Using proof by induction to solve recurrence relation? 
$$T(n) = \begin{cases} 1 & \text{ if } n = 1,\\\\
    T(n/2)+d & \text{ if } n > 1 \\\\
    \end{cases} 
    $$

is $T(n) \leq c\log_2 n$
I'm still new to recurrence relations, so any help would be great! Thanks in advance!
 A: Basis:
We check if the relation $T(n) \leq c \log_2 n \ \ \ (*)$ stands for $n=1$.
From the recursive relation we have that $T(1)=1 \geq c \log_2 1=0$
So the relation $(*)$ does not stand for $n=1$.
The asympotic means that $T(n) \leq c \log_2 n, \forall n \geq n_0$, where $n_0$ is a constant.
We check if the relation $(*)$ stands for $n=2$.

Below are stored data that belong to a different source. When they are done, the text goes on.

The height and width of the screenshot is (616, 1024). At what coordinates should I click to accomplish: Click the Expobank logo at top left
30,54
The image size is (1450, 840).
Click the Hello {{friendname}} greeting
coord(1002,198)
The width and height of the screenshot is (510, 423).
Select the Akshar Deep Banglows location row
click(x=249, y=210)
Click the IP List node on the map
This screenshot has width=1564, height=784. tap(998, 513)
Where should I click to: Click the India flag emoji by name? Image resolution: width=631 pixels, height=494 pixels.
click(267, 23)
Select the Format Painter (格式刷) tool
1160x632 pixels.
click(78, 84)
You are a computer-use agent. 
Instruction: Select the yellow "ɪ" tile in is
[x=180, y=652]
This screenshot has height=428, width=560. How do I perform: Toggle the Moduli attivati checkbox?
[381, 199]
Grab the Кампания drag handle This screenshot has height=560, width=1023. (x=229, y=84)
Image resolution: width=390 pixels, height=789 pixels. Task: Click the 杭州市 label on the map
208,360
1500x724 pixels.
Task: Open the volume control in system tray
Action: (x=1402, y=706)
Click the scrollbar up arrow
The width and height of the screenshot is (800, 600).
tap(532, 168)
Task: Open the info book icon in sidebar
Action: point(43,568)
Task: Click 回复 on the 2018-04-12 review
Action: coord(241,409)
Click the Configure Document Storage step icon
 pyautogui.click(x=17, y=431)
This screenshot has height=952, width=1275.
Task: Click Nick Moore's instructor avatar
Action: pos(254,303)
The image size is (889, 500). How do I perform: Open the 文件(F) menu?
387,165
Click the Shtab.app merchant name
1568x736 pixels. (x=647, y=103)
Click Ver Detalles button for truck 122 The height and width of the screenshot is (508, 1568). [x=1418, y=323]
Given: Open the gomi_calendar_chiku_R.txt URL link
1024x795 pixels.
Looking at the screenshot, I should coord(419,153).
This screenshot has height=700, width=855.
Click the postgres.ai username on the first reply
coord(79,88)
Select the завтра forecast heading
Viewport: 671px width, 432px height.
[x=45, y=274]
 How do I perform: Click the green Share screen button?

From the recursive relation we have that $T(2)=T(1)+d=1+d$. Now we check if $\exists c>0$ such that $T(2) \leq c \log_2 2 \Rightarrow 1+d \leq c \Rightarrow c \geq 1+d \ \ \ \checkmark$
We check if the relation $(*)$ stands for $n=3$.
From the recursive relation we have that $T(3)=T(\lfloor \frac{3}{2} \rfloor )+d=T(1)+d=1+d \leq c \log_2 3$. This stands if $c \geq 1+d$.
Hypothesis:
Let $n>2$. We suppose that the relation $(*)$ stands for each $m$ such that $2 \leq m \leq n$, that means that we suppose that $T(m) \leq c \log_2 m, \ \ \ \forall m , 2 \leq m \leq n$, where $c \geq 1+d$ a constant.
Inductive step:
We will show that the assumption stands for $n$, that means that we will show that $T(n) \leq c \log_2 n$.
We have already shown that it stands for $n=3$.
For $n>3$:
From the recursive relation we have that $T(n)=T(\lfloor \frac{n}{2} \rfloor)+d$
Since $n>3 \Rightarrow \lfloor \frac{n}{2} \rfloor \geq 2$.
From the hypothesis, for $m=\lfloor \frac{n}{2} \rfloor$:
$T(\lfloor \frac{n}{2} \rfloor) \leq c \log_2{(\lfloor \frac{n}{2} \rfloor)} \leq c(\log_2 n-\log_2 2)=c(\log_2 n-1)$
So, $T(n) \leq c(\log_2 n-1)+d =c \log_2n -(c-d) \leq c \log_2 n$, if $c-d \geq 0 \Rightarrow  c \geq d $
If we choose $c=1+d$ the assumption is true.